O governo Temer preferiu criar uma solução compartilhada na renegociação da dívida dos Estados a dar uma lição pedagógica aos governadores que não fizeram seus deveres de casa, e cujos governos encontram-se em situação falimentar.
Ao insistir em que a Câmara defina as contrapartidas a que estarão submetidos os Estados necessitados, o governo está criando um obstáculo para sua base aliada, talvez insuperável.
A derrubada das contrapartidas no projeto original não foi, como pode parecer à primeira vista, uma ajuda aos governos estaduais. Ao contrário, foi uma demonstração de que a maioria dos deputados federais, por motivos diversos, queria que os governadores assumissem as restrições.
O que o presidente Michel Temer fez ao vetar parcialmente o projeto foi mais uma vez atender aos governadores mais necessitados, que, como no Rio de Janeiro e no Rio Grande do Sul, não conseguiram aprovar em suas Assembleias as restrições fiscais necessárias à renegociação da dívida.
O regime de recuperação fiscal suspende por três anos o pagamento da dívida de Estados em calamidade fiscal. O texto rejeitado pela Câmara, e agora vetado em parte previa que, durante a moratória, os Estados ficariam proibidos de conceder reajustes aos servidores, criar cargos, realizar concursos públicos, criar despesa obrigatória de caráter continuado e gastar com publicidade oficial, entre outras restrições.
O Presidente estava disposto a sancionar o projeto, e fazer uma renegociação caso a caso entre os governos estaduais e o Ministério da Fazenda, mas essa solução, semelhante à que foi adotada em 1997 na renegociação da dívida no governo Fernando Henrique, não agradava ao ministro Henrique Meirelles, que retornou ao país das férias no exterior para estar ao lado de Temer no anúncio do veto parcial.
Meirelles considera que somente com a garantia de que as contrapartidas serão cumpridas é possível renegociar a dívida sem dar a sensação ao mercado de que o governo está sendo leniente com os governantes que estão em crise financeira, sem conseguir nem mesmo pagar os salários.
Como a situação dos estados não é homogênea, e até mesmo existem os que estão com as contas equilibradas, não será fácil ao governo mobilizar sua base parlamentar para aprovar o novo projeto, mesmo que ele seja negociado durante o recesso. É mais fácil haver uma união para derrubar o veto presidencial do que para aprovar as novas contrapartidas.

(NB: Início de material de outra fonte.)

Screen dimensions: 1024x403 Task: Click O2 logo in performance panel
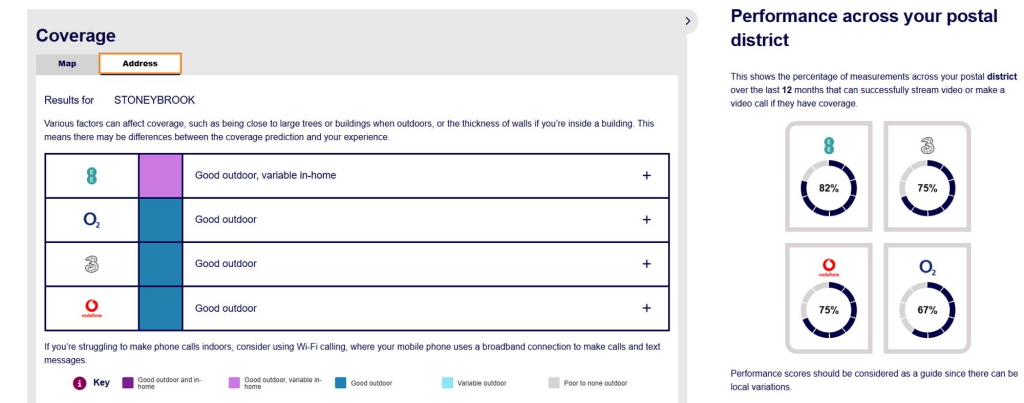tap(927, 268)
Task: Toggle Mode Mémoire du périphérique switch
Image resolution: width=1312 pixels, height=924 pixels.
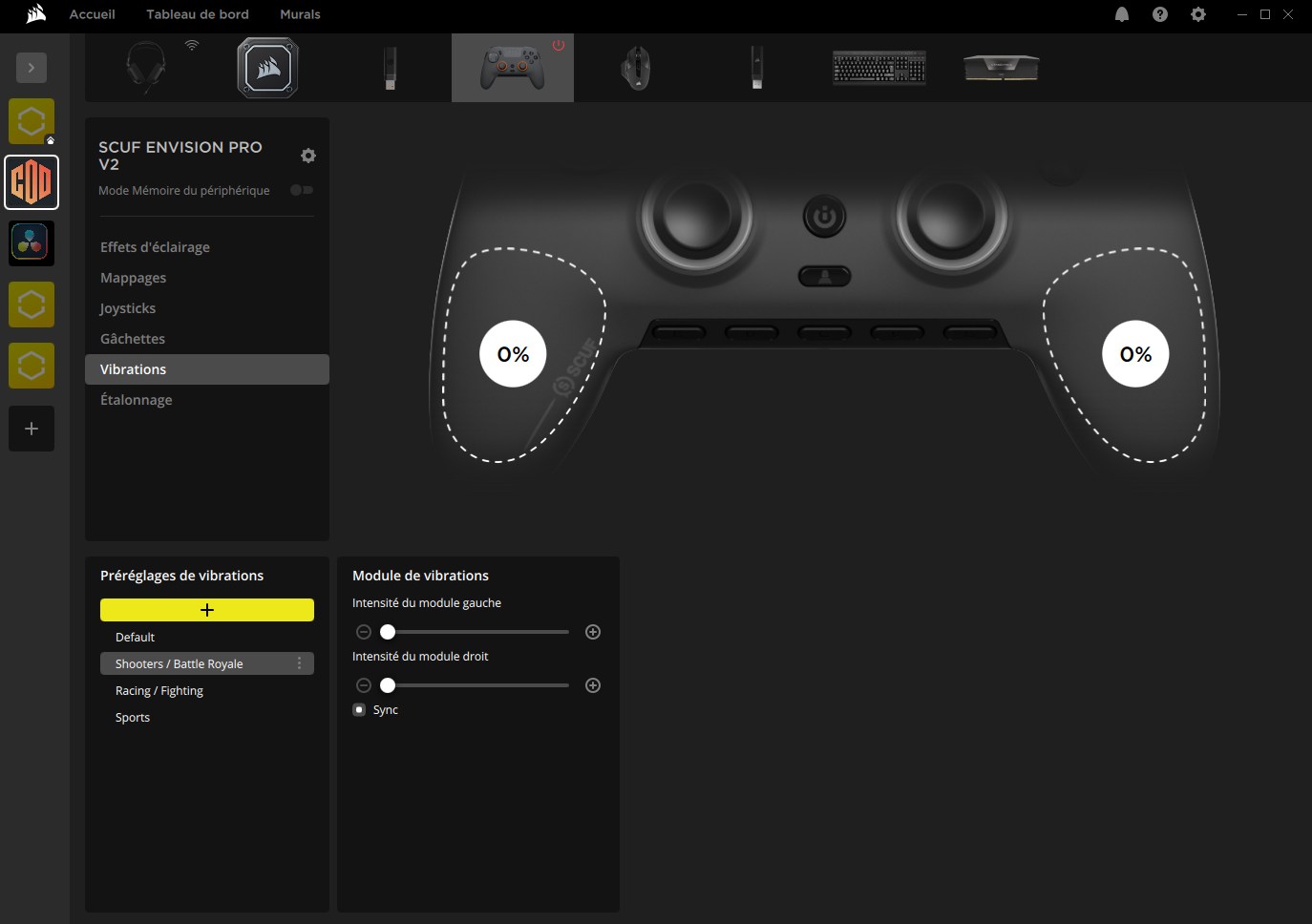Action: click(x=302, y=190)
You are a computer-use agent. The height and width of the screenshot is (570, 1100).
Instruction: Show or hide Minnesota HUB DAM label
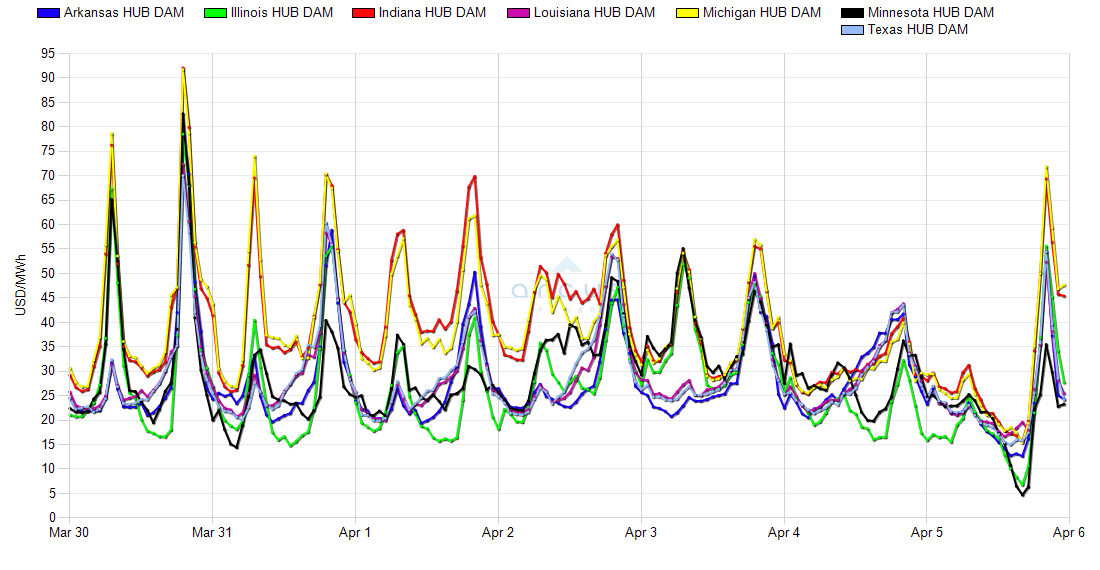click(930, 13)
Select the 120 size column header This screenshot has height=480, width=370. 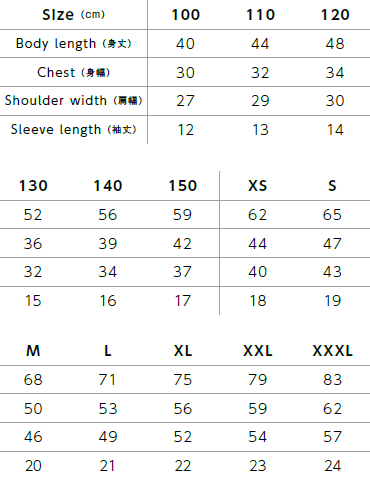coord(335,15)
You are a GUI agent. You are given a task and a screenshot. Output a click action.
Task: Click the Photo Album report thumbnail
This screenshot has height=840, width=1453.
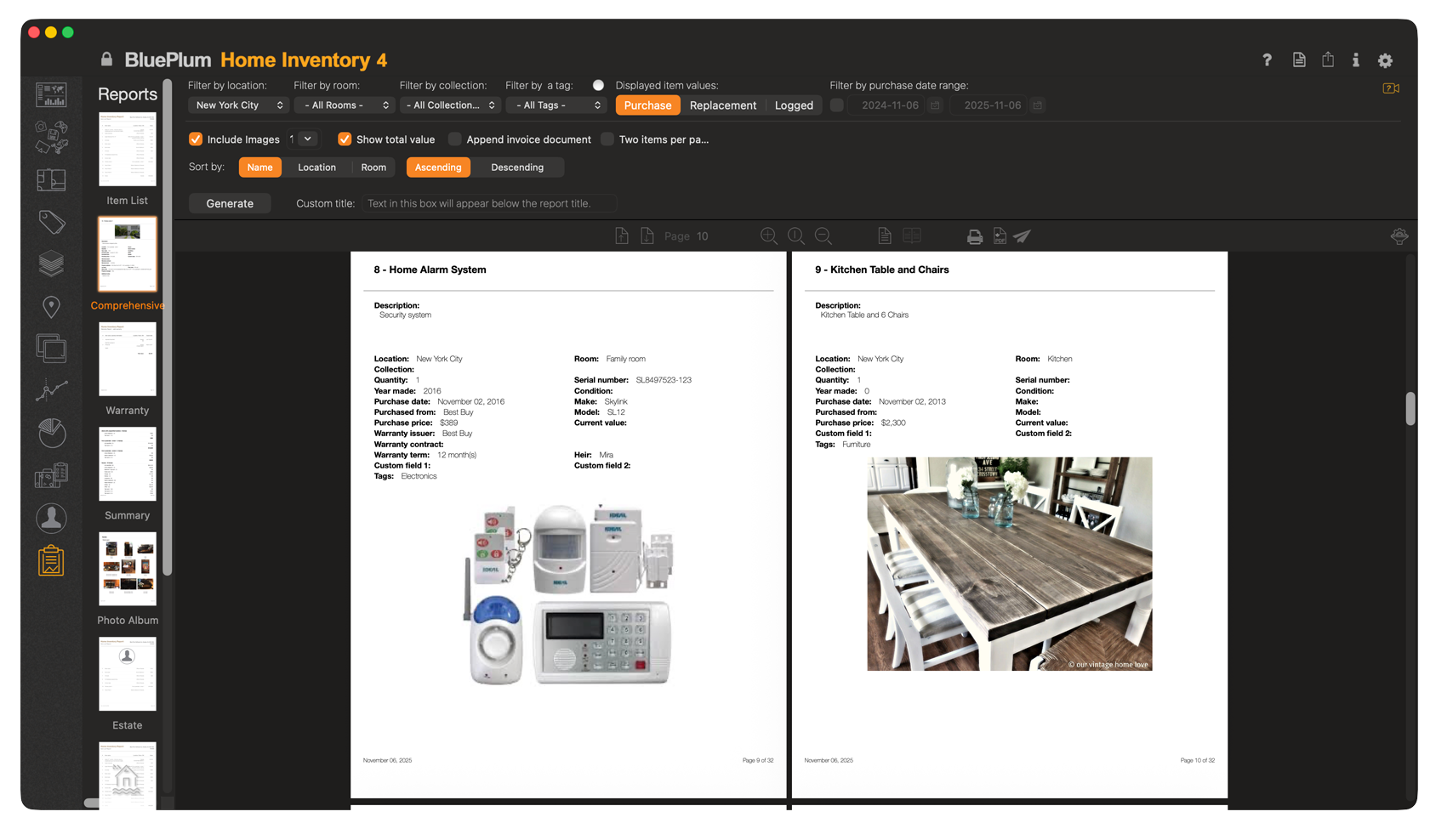[x=127, y=569]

Os deputados continuam irritados com o secretário-executivo do Ministério da Fazenda, Eduardo Guardia, que deu uma entrevista ontem afirmando que a Câmara desvirtuou o projeto original e queria dar aos governadores uma renegociação das dívidas sem necessidade de contrapartidas.
Na votação do projeto, ele já havia tentado que a base aliada abandonasse o plenário para evitar a votação, pois o Palácio do Planalto já previa que seria derrotado. Este será um teste bastante duro, mas necessário, para o governo Temer avaliar a consistência de sua base parlamentar que, segundo levantamento do Estadão Dados, tem proporcionado ao Palácio do Planalto um índice inédito de aprovação nos governos de coalizão: 88% dos projetos do governo foram aprovados pelo Congresso.
O momento para a definição de forças não é o melhor para o Palácio do Planalto, já que a base parlamentar está abalada pela disputa das presidências da Câmara e do Senado. O negociador mais importante da Câmara, seu presidente Rodrigo Maia, no momento tem como prioridade a reeleição. No Senado, o atual presidente Renan Calheiros não acompanhou o presidente Temer na visita que fez a seu Estado, Alagoas.
Desta vez, o governo parece querer definir até que ponto está disposto a negociar, e até onde os parlamentares podem impor suas opiniões contra o projeto econômico do governo.
Assim como o governo Temer, fortemente congressual, depende de apoio parlamentar, também a base aliada precisa que o projeto econômico do governo seja crível para que ele se mantenha como uma alternativa viável ao caos.